(Task inputs Opens)

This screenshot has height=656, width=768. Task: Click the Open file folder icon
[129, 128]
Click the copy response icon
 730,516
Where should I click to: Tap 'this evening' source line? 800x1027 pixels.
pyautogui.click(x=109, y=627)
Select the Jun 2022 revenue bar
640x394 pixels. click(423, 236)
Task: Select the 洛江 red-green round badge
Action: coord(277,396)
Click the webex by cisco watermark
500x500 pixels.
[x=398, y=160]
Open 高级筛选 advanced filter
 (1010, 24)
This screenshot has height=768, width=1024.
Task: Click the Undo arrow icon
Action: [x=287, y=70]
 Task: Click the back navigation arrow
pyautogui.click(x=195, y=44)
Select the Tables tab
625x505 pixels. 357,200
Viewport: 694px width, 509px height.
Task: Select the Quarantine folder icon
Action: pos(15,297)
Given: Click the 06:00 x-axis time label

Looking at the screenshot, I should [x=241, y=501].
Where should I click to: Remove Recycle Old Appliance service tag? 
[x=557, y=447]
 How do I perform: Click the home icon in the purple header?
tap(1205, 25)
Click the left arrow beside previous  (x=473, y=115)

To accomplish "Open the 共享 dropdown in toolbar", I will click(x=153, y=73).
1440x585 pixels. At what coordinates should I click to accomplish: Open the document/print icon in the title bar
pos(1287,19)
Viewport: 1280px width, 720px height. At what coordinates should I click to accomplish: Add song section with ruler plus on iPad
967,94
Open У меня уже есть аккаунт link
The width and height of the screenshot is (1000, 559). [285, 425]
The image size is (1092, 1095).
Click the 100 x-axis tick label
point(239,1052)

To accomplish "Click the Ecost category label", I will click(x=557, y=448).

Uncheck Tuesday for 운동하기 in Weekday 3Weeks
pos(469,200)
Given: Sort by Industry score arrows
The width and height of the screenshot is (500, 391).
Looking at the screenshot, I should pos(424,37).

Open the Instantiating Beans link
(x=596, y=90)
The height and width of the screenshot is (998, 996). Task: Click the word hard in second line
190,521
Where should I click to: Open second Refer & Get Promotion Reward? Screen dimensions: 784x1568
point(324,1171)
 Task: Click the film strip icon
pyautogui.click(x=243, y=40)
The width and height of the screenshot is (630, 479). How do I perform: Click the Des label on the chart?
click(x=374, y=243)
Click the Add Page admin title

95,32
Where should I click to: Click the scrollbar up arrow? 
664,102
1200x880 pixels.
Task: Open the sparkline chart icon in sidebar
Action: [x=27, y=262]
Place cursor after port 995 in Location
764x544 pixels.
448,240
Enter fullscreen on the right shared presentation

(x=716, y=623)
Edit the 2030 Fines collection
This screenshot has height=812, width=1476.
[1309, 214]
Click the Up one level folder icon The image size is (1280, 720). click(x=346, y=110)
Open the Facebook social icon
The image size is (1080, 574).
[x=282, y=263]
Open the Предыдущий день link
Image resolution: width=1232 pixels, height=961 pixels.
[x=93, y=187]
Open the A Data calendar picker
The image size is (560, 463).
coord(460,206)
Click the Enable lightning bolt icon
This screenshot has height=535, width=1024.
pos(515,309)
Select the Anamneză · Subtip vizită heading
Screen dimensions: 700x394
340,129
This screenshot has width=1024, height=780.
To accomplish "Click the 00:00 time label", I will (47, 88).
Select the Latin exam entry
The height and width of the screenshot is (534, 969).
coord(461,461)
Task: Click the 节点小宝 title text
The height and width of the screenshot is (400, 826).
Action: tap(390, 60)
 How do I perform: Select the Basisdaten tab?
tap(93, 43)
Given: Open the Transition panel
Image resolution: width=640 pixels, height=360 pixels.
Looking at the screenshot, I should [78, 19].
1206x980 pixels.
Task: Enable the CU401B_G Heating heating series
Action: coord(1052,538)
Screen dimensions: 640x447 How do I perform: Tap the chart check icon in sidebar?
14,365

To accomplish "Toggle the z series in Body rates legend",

(Task inputs Closes)

• **What you need to do**
Say how many lines of the material above include the word "will", giving the number alone.

• **Output**
3